In February 2022, the communications executive director at the supreme committee, Fatma Al-Nuaimi, stated in an interview that alcohol would be available in designated fan zones outside stadiums and in other Qatari official hospitality venues. In July 2022, it was reported that while fans would be allowed to bring alcoholic beverages into the stadiums, alcoholic beverages would not be sold inside the stadiums. But according to a source, "the plans are still being finalised." However, on 18 November 2022, days before the first match, Qatar officially banned alcoholic beverages from sale within the eight stadiums.

On 30 November 2022, The Times published an interview with some female fans attending FIFA World Cup 2022 games, with some of them saying that less drunkenness among other attendees made them feel safer at the stadiums than they expected.

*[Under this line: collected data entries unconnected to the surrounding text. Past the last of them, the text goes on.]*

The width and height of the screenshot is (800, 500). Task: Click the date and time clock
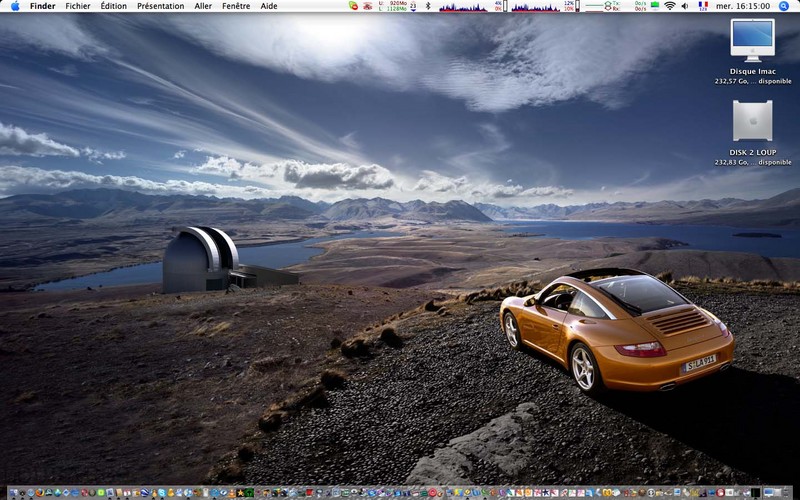743,6
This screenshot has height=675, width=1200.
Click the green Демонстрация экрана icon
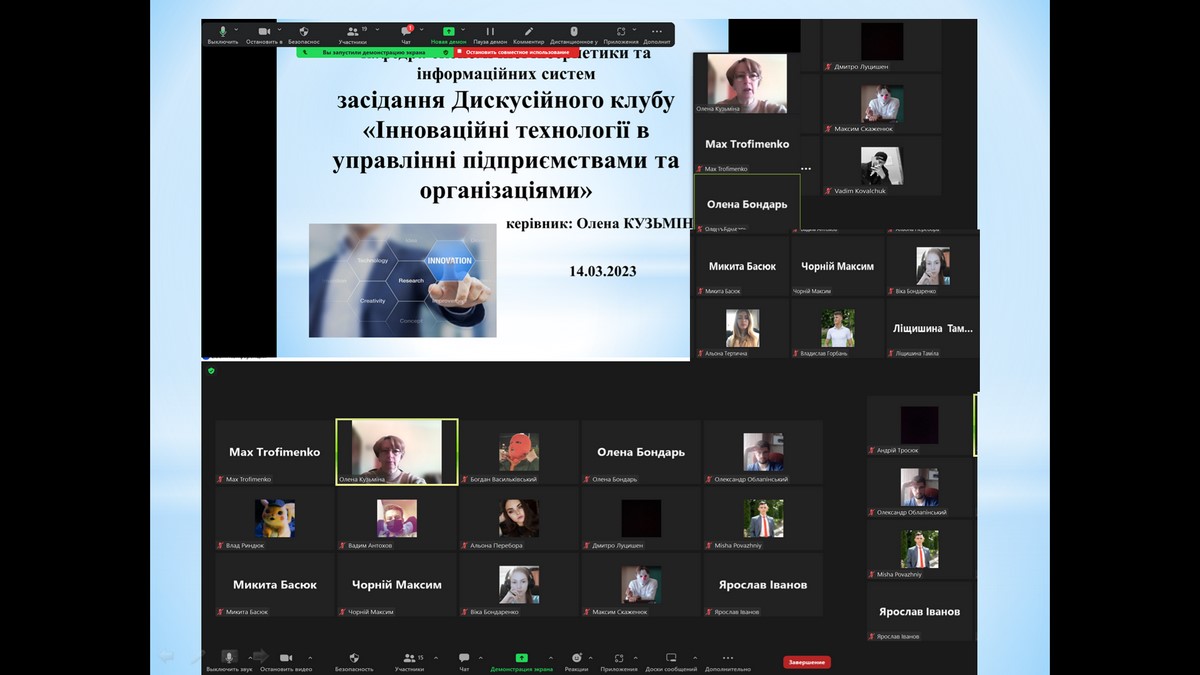[521, 659]
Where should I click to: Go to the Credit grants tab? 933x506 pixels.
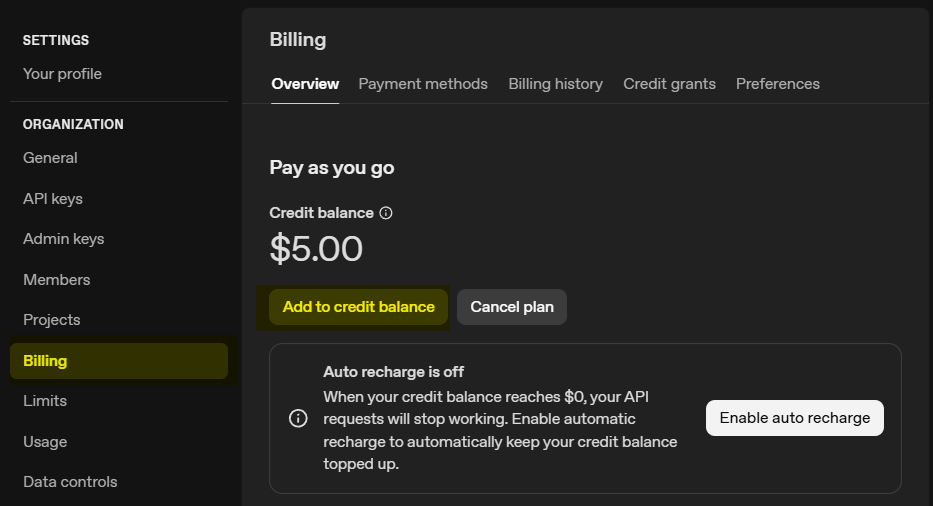tap(669, 84)
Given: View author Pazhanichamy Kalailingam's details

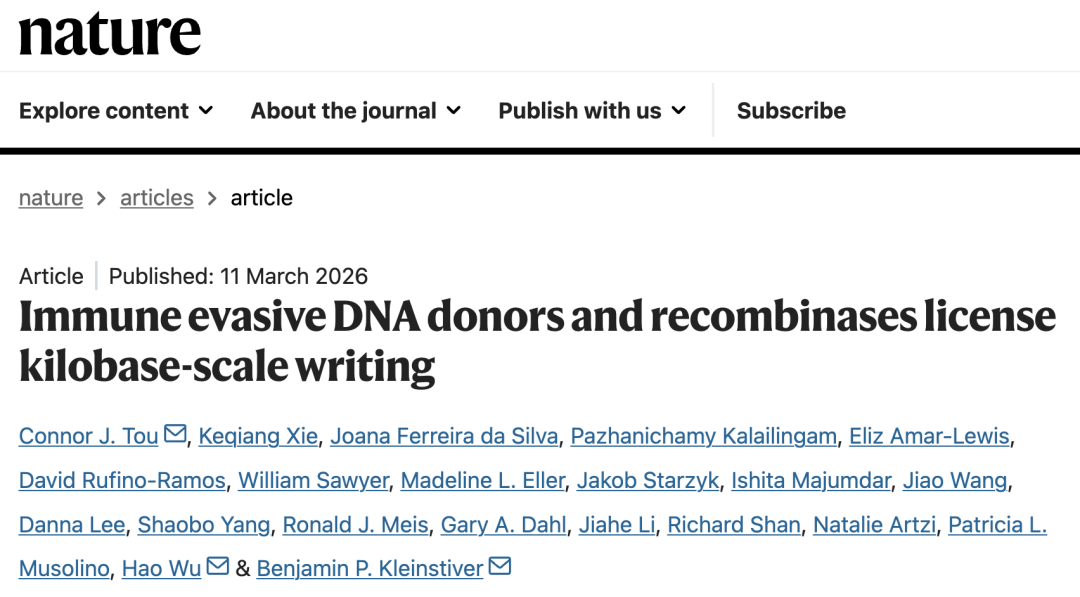Looking at the screenshot, I should tap(704, 436).
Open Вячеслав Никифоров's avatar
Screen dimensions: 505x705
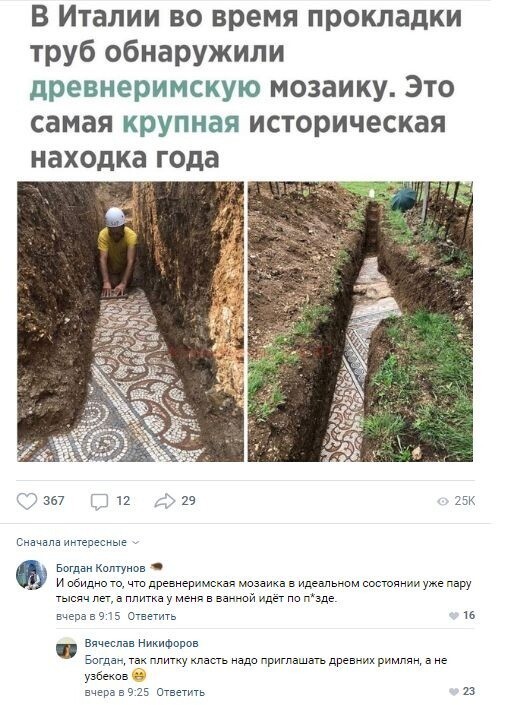[x=66, y=648]
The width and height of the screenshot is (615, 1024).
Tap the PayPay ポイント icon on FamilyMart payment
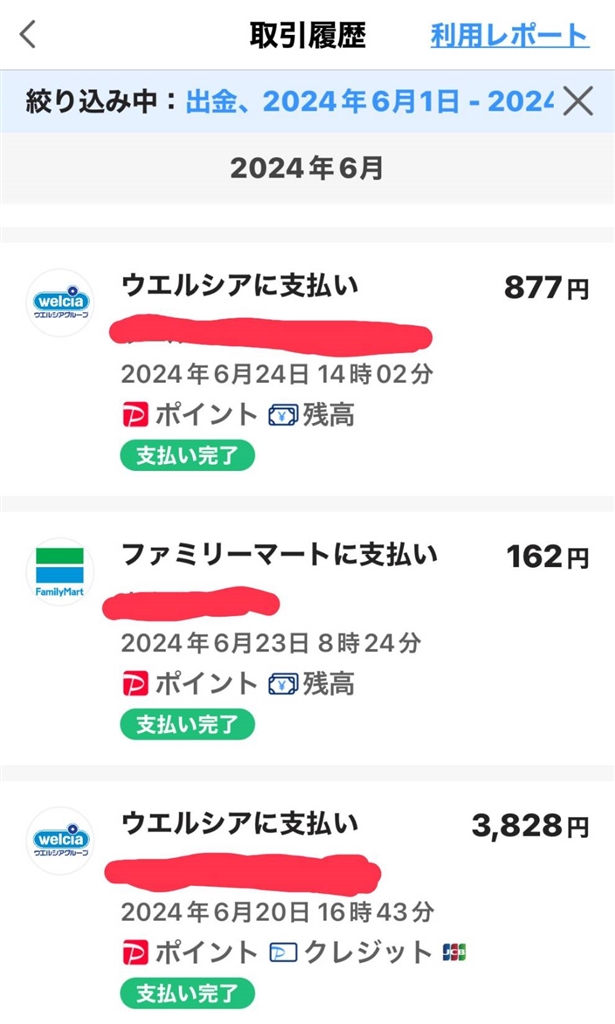click(135, 684)
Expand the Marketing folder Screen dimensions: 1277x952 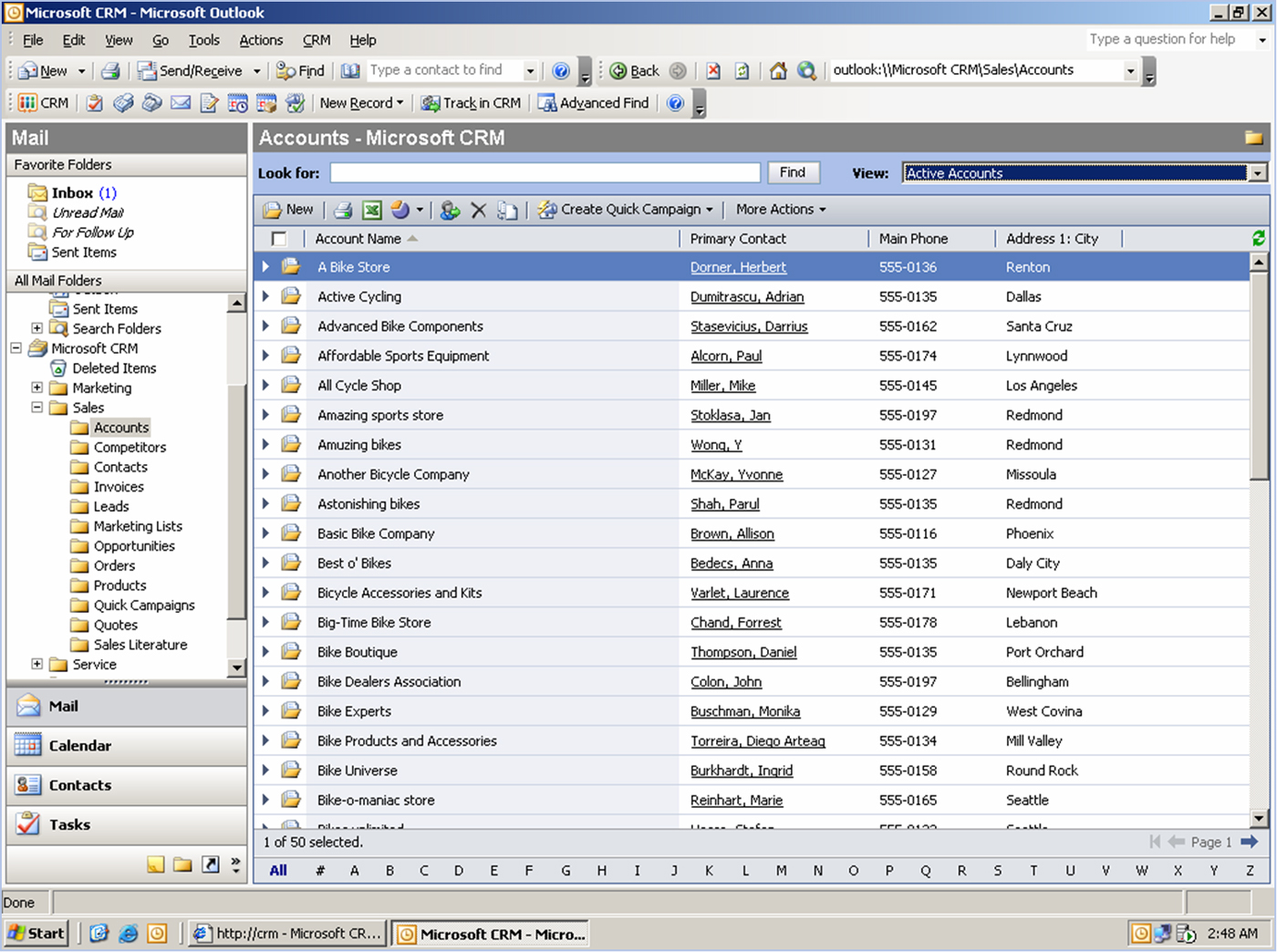click(37, 388)
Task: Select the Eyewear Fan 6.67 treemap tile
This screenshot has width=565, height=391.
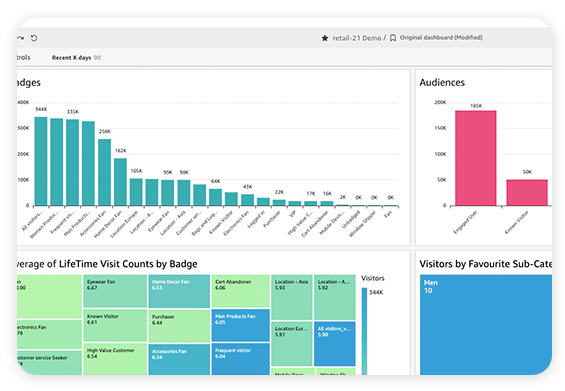Action: pyautogui.click(x=115, y=291)
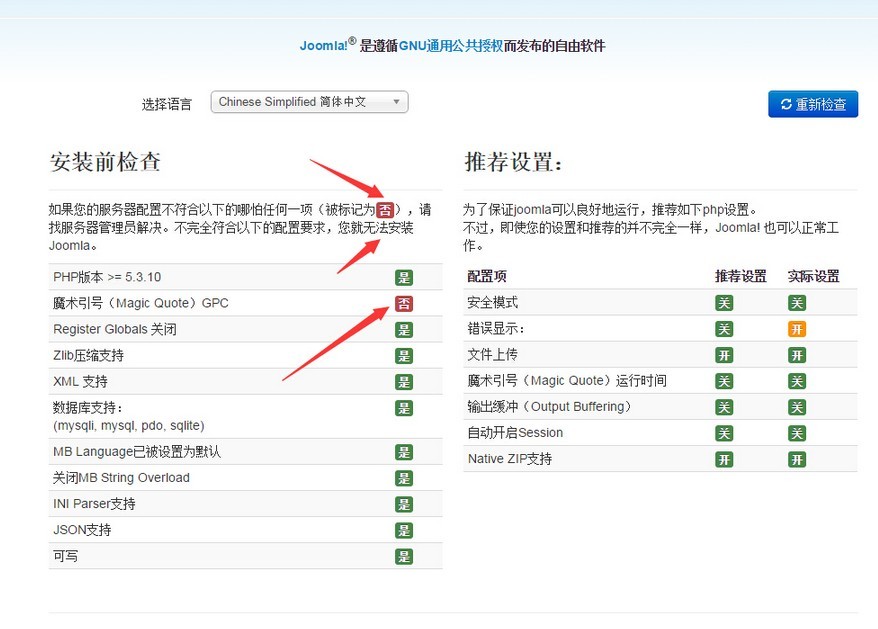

As part of the Qatari bid, alcohol was to be permitted to be consumed around the stadiums. This was in contradiction to Qatari law which prohibits public consumption of alcohol and limits its consumption to high-end hotels. It was agreed that Budweiser, FIFA's largest sponsor, would be permitted to sell their beer in designated areas in the stadium. Eight days before the tournament Qatari officials informed AB InBev, the owners of Budweiser, that the beer tents were to be moved to less prominent areas and were no longer authorized inside the stadiums but still within the stadium perimeter.

Two days before the tournament, on 18 November 2022, FIFA released a statement that sale points of beer would be removed from stadium perimeters in contradiction to both the Qatari bid and the earlier commitment when the sales were moved outside of the stadiums. FIFA's response was questioned as FIFA had forced recent World Cup hosts, such as Brazil, to change their laws to allow alcohol consumption at matches in line with sponsorship commitments. Alcohol was still permitted, however, inside the fan villages and inside the stadiums in the corporate hospitality boxes, leading to claims of double standards.

Regarding the last-minute Qatari ban on the sale of beer at the stadiums, Infantino proclaimed in his press conference: "I think personally, if for three hours a day you cannot drink a beer, you will survive."